> [Written problem] Write down the lines below word for word, leaving out the pictures.

> [Information provided]
◆ ◆ ◆ ◆ ◆
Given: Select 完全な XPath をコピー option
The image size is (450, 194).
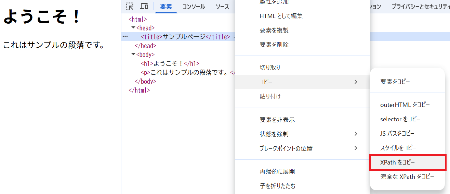Looking at the screenshot, I should [407, 177].
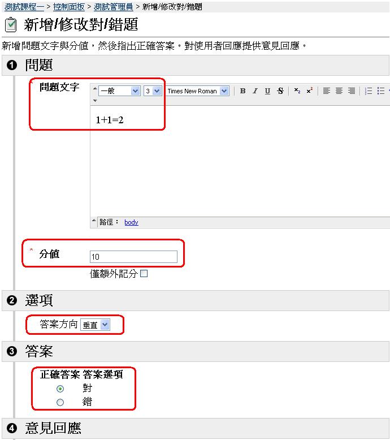The image size is (390, 440).
Task: Align text left in editor
Action: coord(327,91)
◆ ◆ ◆ ◆ ◆
> [Correct output]
Given: Select 完全な XPath をコピー option
The image size is (450, 194).
Looking at the screenshot, I should [407, 177].
The image size is (390, 440).
Task: Align text left in editor
Action: coord(327,91)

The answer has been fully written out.